(TEXTE CITÉ):
====
Les femmes ont participé massivement, au coude à coude avec les hommes, à tous les grands combats pour l’égalité des droits en France et la liberté du peuple français, comme en témoignent notamment les révolutions de 1789, de 1848, la Commune de Paris, les grandes grèves de 1936, la Résistance au cours de la 2ème Guerre mondiale de 1940/44. En même temps, et cette fois contre des hommes, elles ont dû lutter pour leurs droits propres, syndicaux et politiques – ces droits, systématiquement négligés chaque fois que les hommes arrivent au pouvoir. Pour faire basculer le rapport de force en leur faveur, il a toujours fallu la conjonction de la participation massive des femmes aux luttes populaires et celle d’un mouvement autonome.
Deux siècles de luttes des femmes dans l’histoire leur ont permis d’accéder à l’égalité de droit avec les hommes. 50 ans de citoyenneté à part entière et plus de 30 ans d’existence d’une structure institutionnelle chargée des droits des femmes en France témoignent il y a peu de temps encore d’une avancée sur le plan juridique.
====
(MATÉRIEL RÉPERTORIÉ):

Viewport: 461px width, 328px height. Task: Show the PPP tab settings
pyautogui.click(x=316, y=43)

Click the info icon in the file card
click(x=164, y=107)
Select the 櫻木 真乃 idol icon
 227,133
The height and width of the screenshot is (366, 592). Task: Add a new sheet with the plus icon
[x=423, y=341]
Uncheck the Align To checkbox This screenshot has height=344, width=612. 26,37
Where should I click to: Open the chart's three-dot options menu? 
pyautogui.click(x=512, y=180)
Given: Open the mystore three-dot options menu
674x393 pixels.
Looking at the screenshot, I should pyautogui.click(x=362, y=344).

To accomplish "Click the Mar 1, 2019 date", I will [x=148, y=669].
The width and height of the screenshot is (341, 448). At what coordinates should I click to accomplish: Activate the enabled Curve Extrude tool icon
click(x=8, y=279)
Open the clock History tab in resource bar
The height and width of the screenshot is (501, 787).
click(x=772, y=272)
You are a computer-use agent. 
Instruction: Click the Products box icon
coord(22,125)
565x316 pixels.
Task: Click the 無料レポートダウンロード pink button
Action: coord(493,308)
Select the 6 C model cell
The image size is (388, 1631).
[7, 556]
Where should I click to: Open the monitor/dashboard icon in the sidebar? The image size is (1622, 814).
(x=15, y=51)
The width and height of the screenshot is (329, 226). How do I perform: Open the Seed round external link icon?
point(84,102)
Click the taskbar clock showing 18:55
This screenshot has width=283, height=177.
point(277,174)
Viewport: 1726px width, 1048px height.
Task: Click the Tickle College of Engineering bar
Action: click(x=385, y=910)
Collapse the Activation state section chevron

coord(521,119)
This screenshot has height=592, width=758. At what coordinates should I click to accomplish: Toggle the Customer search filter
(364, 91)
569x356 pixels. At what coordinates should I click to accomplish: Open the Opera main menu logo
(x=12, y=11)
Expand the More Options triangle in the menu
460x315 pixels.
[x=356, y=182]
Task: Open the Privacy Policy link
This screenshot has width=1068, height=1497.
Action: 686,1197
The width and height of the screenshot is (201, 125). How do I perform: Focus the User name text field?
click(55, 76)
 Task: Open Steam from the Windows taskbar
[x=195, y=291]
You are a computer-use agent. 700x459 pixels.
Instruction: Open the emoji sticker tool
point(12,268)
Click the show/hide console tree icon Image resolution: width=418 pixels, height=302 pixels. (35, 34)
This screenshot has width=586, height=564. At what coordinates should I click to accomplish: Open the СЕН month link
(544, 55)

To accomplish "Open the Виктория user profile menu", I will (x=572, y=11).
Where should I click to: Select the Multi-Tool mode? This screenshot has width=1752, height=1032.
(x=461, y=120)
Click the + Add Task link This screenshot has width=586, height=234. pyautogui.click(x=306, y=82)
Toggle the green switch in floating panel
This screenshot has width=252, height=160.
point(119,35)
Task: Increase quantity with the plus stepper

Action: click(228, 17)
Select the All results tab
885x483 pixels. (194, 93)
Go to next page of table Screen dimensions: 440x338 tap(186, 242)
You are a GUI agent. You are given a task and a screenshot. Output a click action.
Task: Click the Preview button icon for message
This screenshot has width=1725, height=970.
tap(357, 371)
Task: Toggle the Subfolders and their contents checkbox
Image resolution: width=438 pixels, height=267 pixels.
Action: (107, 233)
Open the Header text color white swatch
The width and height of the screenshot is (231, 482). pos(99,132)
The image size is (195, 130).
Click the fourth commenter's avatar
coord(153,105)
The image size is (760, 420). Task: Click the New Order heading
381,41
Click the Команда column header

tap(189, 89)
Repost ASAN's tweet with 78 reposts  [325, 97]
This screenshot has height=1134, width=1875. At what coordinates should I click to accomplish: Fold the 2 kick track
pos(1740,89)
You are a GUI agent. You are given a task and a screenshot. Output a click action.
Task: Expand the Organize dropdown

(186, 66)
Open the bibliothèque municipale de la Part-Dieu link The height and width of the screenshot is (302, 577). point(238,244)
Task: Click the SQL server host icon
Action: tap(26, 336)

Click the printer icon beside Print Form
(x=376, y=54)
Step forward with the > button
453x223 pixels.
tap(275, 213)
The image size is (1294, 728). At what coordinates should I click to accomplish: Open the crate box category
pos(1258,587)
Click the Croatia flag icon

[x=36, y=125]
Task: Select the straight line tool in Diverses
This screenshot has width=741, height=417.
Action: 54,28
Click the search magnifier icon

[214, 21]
====
(EXERCICES):
1. Reproduisez fidèlement le passage du texte sur les luttes des femmes, en commençant à "Les femmes ont" et en terminant à "d’un mouvement autonome.".
2. D'après le texte sur les luttes des femmes, quelle conjonction a toujours été nécessaire pour faire basculer le rapport de force en leur faveur ?
Ce matériel ne joue aucun rôle ici.

(CORRIGÉ DÉTAILLÉ):
1.
Les femmes ont participé massivement, au coude à coude avec les hommes, à tous les grands combats pour l’égalité des droits en France et la liberté du peuple français, comme en témoignent notamment les révolutions de 1789, de 1848, la Commune de Paris, les grandes grèves de 1936, la Résistance au cours de la 2ème Guerre mondiale de 1940/44. En même temps, et cette fois contre des hommes, elles ont dû lutter pour leurs droits propres, syndicaux et politiques – ces droits, systématiquement négligés chaque fois que les hommes arrivent au pouvoir. Pour faire basculer le rapport de force en leur faveur, il a toujours fallu la conjonction de la participation massive des femmes aux luttes populaires et celle d’un mouvement autonome.

2. La conjonction de la participation massive des femmes aux luttes populaires et d'un mouvement autonome.